++++ Records for processing ++++

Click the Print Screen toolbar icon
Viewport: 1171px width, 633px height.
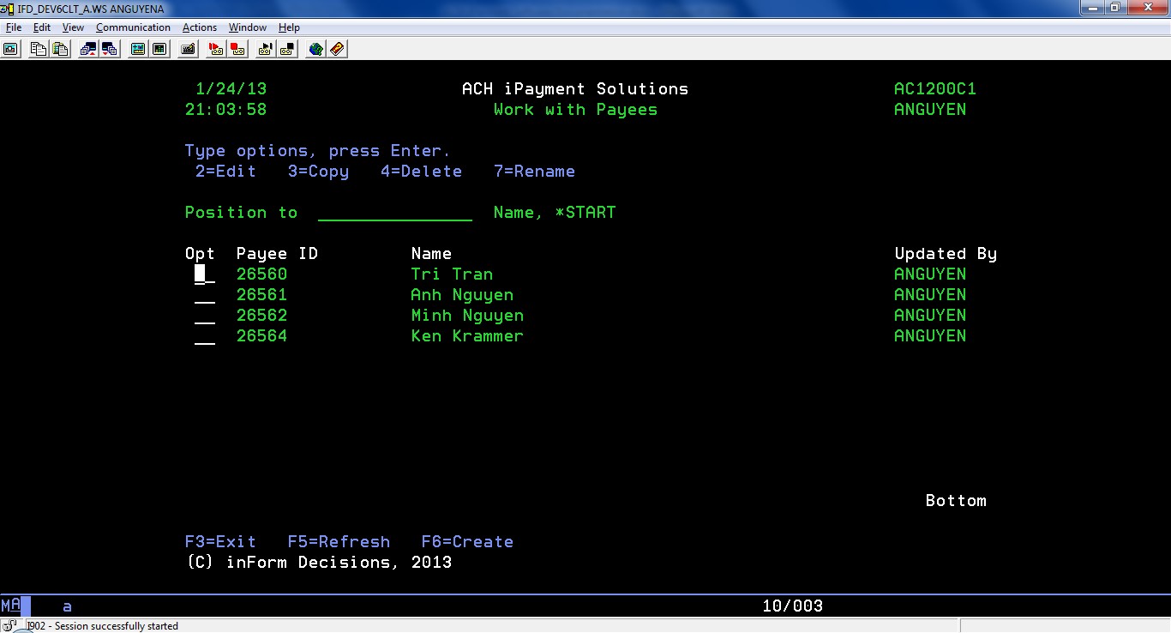[x=11, y=49]
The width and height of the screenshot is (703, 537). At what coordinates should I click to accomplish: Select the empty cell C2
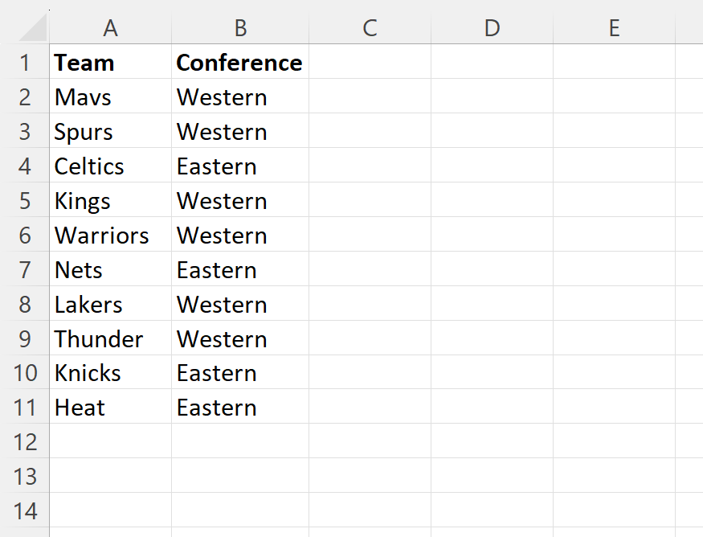[x=370, y=96]
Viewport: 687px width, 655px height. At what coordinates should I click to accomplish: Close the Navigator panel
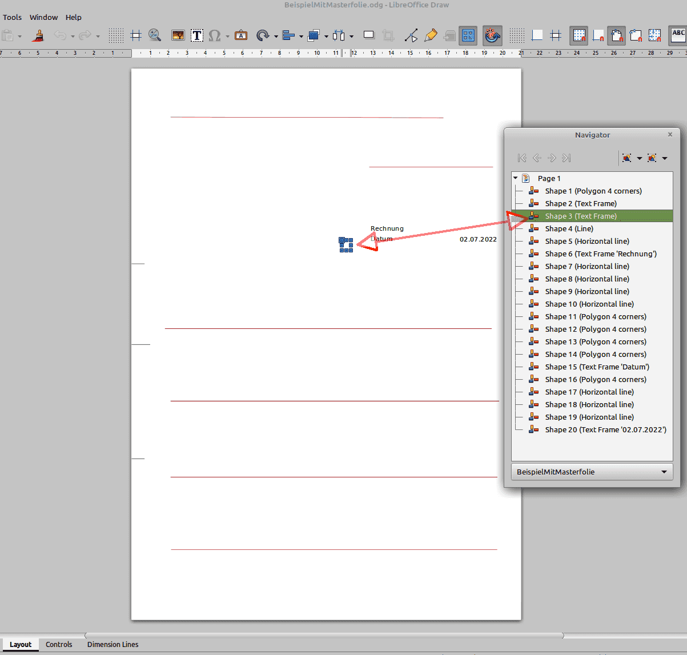(x=670, y=135)
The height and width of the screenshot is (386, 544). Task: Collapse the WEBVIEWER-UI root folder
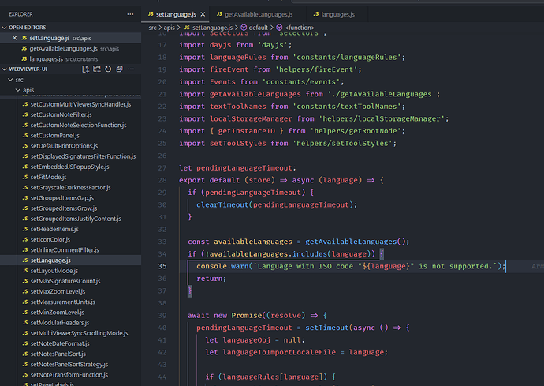(6, 69)
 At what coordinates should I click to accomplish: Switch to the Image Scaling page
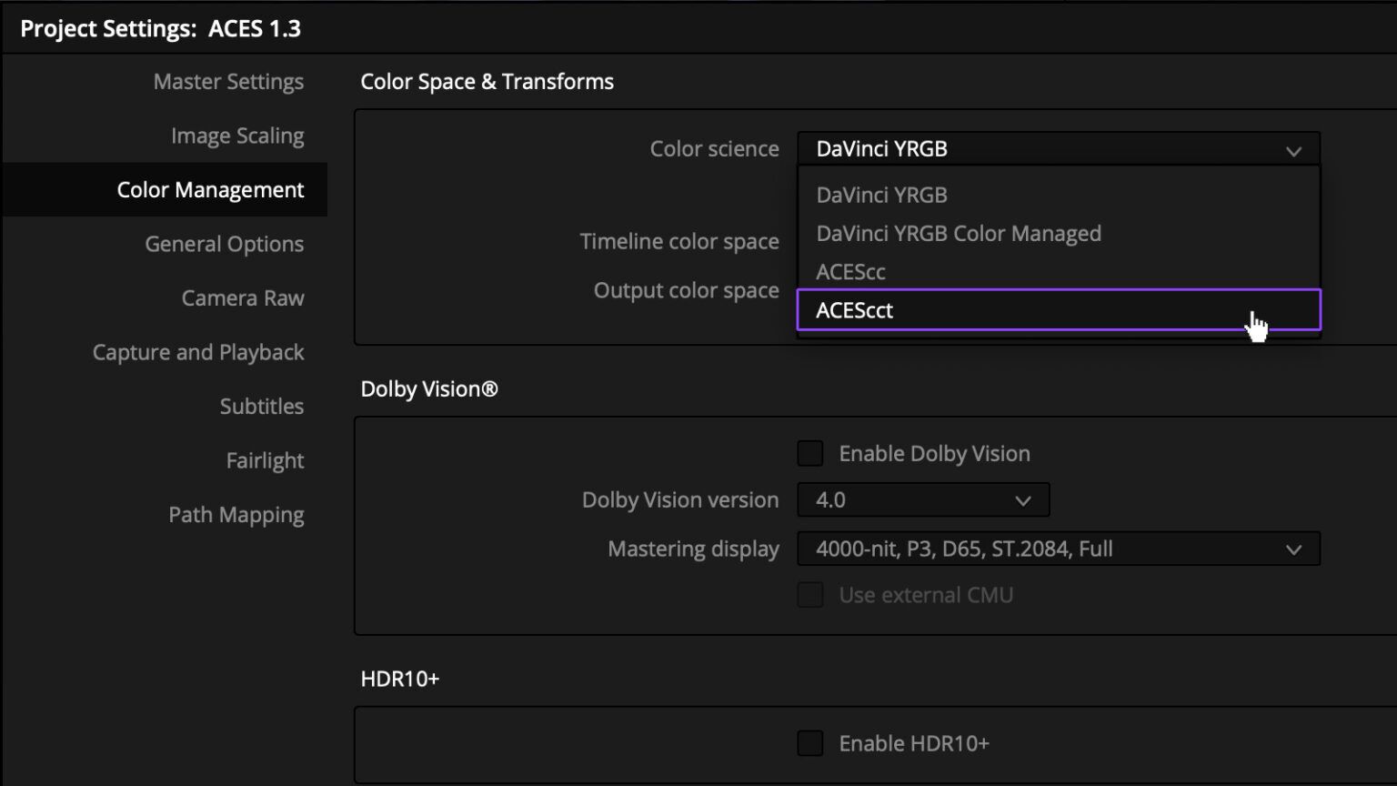236,135
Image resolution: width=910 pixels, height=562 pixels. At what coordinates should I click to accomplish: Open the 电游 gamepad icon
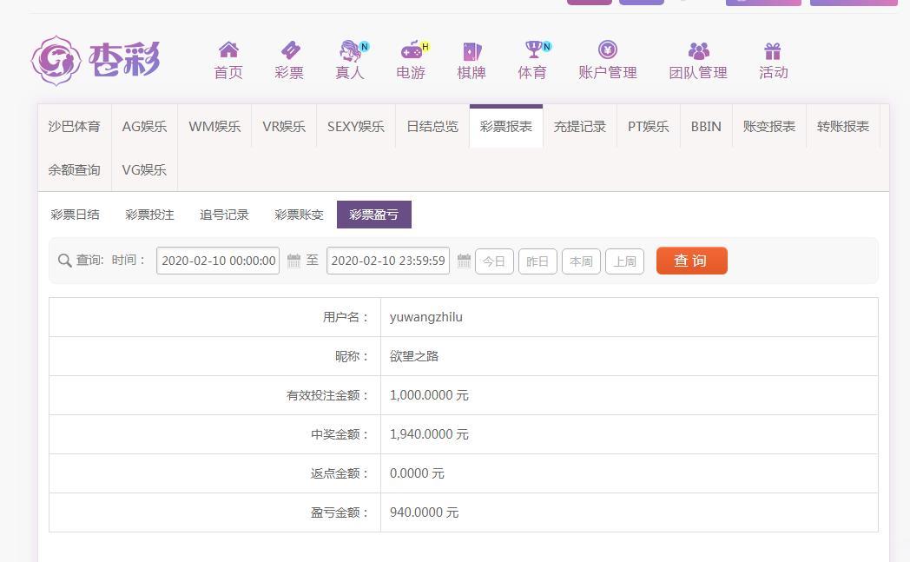[412, 50]
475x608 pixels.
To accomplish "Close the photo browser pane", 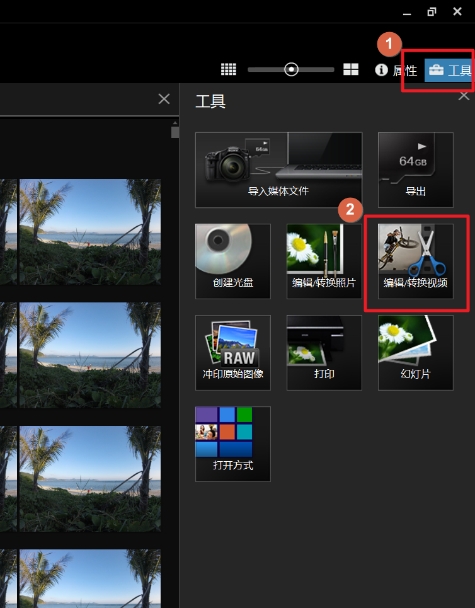I will coord(164,99).
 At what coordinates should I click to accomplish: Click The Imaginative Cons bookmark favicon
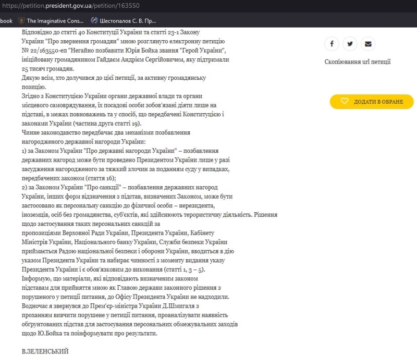click(x=21, y=21)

++++

▸ Short exercise: Which lines of the records contain the string "width", matching case exactly? List each of those lines in full.

▸ Task output:
Viewport: 1171px width, 633px height.
The width and height of the screenshot is (703, 537). At what coordinates should I click to accomplish: Select the empty cell C2
Viewport: 687px width, 655px height. At what coordinates should I click to accomplish: Close the Navigator panel
The height and width of the screenshot is (386, 544). Task: Collapse the WEBVIEWER-UI root folder
Image resolution: width=910 pixels, height=562 pixels. At what coordinates should I click to accomplish: Open the 电游 gamepad icon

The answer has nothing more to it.